The Mapinguari is the most feared cryptid of the Brazilian and Bolivian Amazon, reported for centuries across the western Amazon basin from Rondônia and Acre in Brazil into eastern Bolivia. Indigenous Kichwa, Matis, Kayapó, and Tupi-Guarani traditions describe a bipedal creature seven to ten feet tall, covered in thick red hair, with a single backwards-facing foot, a second mouth in the center of its abdomen, and an overpowering stench that incapacitates pursuers. The creature is said to emit a terrifying scream that can be heard for kilometres, and to have skin so tough that bullets will not penetrate except through the belly-mouth. Indigenous hunters routinely avoid specific tributaries said to be Mapinguari territory.

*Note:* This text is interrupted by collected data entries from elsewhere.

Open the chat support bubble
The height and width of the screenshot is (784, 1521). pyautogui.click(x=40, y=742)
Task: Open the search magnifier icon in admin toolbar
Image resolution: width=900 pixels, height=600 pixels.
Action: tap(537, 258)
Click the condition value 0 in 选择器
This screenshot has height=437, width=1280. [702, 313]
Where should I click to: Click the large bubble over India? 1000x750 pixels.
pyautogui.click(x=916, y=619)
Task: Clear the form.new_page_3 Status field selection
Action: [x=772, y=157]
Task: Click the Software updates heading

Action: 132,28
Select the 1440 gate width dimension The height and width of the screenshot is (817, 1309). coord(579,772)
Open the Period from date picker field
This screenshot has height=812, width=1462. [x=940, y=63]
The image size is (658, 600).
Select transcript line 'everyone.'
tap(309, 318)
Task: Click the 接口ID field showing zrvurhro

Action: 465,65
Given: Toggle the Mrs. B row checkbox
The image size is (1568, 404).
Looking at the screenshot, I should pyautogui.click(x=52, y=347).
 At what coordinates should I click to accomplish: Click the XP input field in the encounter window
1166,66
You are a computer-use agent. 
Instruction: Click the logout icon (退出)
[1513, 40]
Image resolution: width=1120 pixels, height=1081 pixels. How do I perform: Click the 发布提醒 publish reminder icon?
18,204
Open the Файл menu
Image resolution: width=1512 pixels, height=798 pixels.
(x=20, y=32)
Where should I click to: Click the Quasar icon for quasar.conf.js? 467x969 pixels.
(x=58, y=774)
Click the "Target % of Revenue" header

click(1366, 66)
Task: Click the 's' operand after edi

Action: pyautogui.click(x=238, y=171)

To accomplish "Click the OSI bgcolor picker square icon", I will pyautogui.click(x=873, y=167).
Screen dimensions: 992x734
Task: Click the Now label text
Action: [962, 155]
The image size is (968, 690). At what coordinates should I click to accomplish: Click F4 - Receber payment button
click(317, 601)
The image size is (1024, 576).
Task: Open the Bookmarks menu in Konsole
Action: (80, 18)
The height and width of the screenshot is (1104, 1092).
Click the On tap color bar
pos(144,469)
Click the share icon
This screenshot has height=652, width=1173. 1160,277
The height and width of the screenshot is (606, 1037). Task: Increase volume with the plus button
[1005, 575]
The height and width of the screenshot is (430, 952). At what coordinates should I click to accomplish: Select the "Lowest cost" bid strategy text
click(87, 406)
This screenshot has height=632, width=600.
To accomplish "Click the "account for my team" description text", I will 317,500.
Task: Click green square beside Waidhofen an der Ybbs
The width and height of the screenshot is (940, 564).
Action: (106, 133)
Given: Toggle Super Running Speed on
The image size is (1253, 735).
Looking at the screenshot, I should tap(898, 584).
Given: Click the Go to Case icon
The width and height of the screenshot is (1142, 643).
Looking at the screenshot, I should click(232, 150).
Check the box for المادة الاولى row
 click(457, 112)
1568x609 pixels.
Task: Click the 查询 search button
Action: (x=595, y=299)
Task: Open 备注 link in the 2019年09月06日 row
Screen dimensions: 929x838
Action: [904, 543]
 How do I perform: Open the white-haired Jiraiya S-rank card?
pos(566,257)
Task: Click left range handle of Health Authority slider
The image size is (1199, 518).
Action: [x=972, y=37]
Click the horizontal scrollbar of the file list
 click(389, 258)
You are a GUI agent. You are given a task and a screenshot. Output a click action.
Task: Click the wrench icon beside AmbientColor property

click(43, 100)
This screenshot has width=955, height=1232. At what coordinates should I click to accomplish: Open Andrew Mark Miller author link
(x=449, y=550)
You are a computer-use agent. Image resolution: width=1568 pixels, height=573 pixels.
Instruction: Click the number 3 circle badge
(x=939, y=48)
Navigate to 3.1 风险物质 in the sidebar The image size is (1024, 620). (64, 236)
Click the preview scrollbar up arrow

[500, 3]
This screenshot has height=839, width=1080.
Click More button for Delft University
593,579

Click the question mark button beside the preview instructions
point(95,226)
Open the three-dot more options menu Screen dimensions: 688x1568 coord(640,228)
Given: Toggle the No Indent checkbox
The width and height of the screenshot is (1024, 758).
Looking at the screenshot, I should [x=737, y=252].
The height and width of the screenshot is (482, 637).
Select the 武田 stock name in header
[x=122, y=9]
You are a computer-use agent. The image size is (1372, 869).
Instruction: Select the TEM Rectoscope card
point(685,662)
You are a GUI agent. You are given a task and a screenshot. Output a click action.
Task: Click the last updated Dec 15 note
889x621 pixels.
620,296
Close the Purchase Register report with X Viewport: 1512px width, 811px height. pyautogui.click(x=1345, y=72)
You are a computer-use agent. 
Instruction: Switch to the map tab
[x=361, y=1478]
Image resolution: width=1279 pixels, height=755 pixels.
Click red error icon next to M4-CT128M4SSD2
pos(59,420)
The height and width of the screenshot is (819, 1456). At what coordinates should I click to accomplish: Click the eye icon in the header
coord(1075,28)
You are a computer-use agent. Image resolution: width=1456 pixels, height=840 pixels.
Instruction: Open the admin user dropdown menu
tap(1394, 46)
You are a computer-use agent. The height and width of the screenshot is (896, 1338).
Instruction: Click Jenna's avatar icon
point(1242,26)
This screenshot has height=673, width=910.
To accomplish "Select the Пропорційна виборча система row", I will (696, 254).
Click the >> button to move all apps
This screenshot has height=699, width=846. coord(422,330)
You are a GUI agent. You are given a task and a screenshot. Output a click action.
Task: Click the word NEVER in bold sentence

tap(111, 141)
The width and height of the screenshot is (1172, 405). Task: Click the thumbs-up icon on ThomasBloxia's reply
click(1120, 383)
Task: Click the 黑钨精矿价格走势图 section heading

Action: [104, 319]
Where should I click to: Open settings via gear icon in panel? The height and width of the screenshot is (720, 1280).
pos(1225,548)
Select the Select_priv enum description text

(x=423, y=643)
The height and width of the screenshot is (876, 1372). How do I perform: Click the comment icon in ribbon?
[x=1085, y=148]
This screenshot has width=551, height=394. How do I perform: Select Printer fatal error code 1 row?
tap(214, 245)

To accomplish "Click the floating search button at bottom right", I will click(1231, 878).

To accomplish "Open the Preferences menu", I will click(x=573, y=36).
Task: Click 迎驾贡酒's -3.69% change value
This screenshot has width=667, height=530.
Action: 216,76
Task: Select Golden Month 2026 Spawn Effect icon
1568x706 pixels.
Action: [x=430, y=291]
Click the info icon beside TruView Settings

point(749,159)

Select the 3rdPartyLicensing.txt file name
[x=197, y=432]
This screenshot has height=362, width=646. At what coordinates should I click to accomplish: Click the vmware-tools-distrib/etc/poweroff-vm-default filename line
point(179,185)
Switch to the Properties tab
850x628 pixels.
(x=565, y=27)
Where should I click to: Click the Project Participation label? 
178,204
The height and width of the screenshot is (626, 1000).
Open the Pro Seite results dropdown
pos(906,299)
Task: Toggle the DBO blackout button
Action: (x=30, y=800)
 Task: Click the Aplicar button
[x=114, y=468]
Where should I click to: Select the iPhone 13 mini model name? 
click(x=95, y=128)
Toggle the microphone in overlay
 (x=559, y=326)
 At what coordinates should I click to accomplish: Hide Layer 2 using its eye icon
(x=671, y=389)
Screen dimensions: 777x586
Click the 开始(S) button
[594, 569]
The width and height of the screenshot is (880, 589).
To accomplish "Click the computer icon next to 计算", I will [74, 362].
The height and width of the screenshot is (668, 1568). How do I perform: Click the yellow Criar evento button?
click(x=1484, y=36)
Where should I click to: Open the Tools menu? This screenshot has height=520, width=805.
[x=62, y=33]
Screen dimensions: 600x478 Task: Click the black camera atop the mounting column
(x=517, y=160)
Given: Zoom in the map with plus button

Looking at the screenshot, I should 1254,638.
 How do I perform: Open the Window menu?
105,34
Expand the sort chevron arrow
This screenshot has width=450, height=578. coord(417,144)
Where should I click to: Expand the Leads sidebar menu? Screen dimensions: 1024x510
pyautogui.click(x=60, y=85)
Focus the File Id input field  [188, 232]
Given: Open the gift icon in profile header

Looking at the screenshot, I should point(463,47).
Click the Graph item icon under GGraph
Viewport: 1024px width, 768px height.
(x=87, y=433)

Brazilian cryptozoologist David C. Oren, a zoologist formerly at the Goeldi Museum in Belém, conducted extensive field research on the Mapinguari between 1988 and 2001. Oren catalogued more than 100 first-person accounts from indigenous and caboclo hunters, collected alleged hair and claw samples (all of which DNA-resolved as known animals), and identified what he called 'striking anatomical parallels' with the ground sloth genus Mylodon. Mylodon, particularly the species M. darwinii of Patagonia, survived until approximately 10,000 years ago, and Oren argued that a surviving Amazonian population might plausibly account for the Mapinguari tradition — with the 'backwards foot' and 'belly mouth' reflecting observable aspects of sloth anatomy (foot posture and navel-region scent gland) when viewed by pursuing hunters.
Oren's 1993 and 2001 papers in the journal Revista Brasileira de Biologia argued for targeted survey in the upper Juruá and Purus rivers. Fellow Brazilian paleontologist Cástor Cartelle, of the Federal University of Minas Gerais, subsequently recovered a 12,000-year-old Mylodon skeleton from a flooded cave in Brazilian Amazonia. Whether the Mapinguari represents a surviving relict population of ground sloths, a folk-memory of extinct megafauna, or a purely cultural tradition, the creature remains the defining cryptid of the Amazon and a central topic in South American cryptozoology.